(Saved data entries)
[Start of section]

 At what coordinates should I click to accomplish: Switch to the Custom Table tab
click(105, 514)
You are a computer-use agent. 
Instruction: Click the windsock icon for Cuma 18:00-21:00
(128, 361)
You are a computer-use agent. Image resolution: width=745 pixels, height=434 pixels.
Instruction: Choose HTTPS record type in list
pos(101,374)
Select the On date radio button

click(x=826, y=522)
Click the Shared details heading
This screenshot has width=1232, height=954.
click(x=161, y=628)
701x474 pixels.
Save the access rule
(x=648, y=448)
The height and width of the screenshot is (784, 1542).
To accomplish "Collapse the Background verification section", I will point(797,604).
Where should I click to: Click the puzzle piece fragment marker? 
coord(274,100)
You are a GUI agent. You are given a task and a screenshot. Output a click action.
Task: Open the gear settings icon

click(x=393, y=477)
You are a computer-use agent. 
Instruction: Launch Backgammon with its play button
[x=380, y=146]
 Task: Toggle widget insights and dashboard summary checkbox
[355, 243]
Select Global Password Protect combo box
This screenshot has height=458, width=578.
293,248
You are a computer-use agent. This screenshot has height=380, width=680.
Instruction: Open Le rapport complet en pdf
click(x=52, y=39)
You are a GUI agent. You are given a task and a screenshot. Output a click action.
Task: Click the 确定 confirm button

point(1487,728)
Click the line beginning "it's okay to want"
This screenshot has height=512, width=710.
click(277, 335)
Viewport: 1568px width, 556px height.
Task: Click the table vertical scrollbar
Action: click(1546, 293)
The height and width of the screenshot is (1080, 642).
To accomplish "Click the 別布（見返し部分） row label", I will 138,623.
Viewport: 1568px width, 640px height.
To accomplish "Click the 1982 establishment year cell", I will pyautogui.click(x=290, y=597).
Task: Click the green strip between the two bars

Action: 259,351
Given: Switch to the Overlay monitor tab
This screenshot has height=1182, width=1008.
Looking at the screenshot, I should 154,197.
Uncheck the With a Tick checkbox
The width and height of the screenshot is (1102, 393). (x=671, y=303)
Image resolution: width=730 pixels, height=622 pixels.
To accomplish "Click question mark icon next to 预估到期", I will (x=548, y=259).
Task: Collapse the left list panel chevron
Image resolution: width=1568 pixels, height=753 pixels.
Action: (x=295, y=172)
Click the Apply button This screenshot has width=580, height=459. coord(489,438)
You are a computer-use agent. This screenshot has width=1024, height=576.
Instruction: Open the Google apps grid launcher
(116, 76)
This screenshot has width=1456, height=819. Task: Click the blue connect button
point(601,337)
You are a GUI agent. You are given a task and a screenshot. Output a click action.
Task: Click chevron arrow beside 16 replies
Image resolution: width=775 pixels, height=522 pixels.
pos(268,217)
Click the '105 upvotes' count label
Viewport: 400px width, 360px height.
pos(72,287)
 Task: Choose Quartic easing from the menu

[End of section]

• **Problem to solve**
A full, exact repeat of the entries above is required.

• **Written response**
 At what coordinates should I click to accomplish: Switch to the Custom Table tab
click(105, 514)
You are a computer-use agent. 
Instruction: Click the windsock icon for Cuma 18:00-21:00
(128, 361)
You are a computer-use agent. Image resolution: width=745 pixels, height=434 pixels.
Instruction: Choose HTTPS record type in list
pos(101,374)
Select the On date radio button

click(x=826, y=522)
Click the Shared details heading
This screenshot has width=1232, height=954.
click(x=161, y=628)
701x474 pixels.
Save the access rule
(x=648, y=448)
The height and width of the screenshot is (784, 1542).
To accomplish "Collapse the Background verification section", I will point(797,604).
Where should I click to: Click the puzzle piece fragment marker? 
coord(274,100)
You are a GUI agent. You are given a task and a screenshot. Output a click action.
Task: Open the gear settings icon

click(x=393, y=477)
You are a computer-use agent. 
Instruction: Launch Backgammon with its play button
[x=380, y=146]
 Task: Toggle widget insights and dashboard summary checkbox
[355, 243]
Select Global Password Protect combo box
This screenshot has height=458, width=578.
293,248
You are a computer-use agent. This screenshot has height=380, width=680.
Instruction: Open Le rapport complet en pdf
click(x=52, y=39)
You are a GUI agent. You are given a task and a screenshot. Output a click action.
Task: Click the 确定 confirm button

point(1487,728)
Click the line beginning "it's okay to want"
This screenshot has height=512, width=710.
click(277, 335)
Viewport: 1568px width, 556px height.
Task: Click the table vertical scrollbar
Action: click(1546, 293)
The height and width of the screenshot is (1080, 642).
To accomplish "Click the 別布（見返し部分） row label", I will 138,623.
Viewport: 1568px width, 640px height.
To accomplish "Click the 1982 establishment year cell", I will pyautogui.click(x=290, y=597).
Task: Click the green strip between the two bars

Action: 259,351
Given: Switch to the Overlay monitor tab
This screenshot has height=1182, width=1008.
Looking at the screenshot, I should 154,197.
Uncheck the With a Tick checkbox
The width and height of the screenshot is (1102, 393). (x=671, y=303)
Image resolution: width=730 pixels, height=622 pixels.
To accomplish "Click question mark icon next to 预估到期", I will (x=548, y=259).
Task: Collapse the left list panel chevron
Image resolution: width=1568 pixels, height=753 pixels.
Action: (x=295, y=172)
Click the Apply button This screenshot has width=580, height=459. coord(489,438)
You are a computer-use agent. This screenshot has width=1024, height=576.
Instruction: Open the Google apps grid launcher
(116, 76)
This screenshot has width=1456, height=819. Task: Click the blue connect button
point(601,337)
You are a GUI agent. You are given a task and a screenshot. Output a click action.
Task: Click chevron arrow beside 16 replies
Image resolution: width=775 pixels, height=522 pixels.
pos(268,217)
Click the '105 upvotes' count label
Viewport: 400px width, 360px height.
pos(72,287)
 Task: Choose Quartic easing from the menu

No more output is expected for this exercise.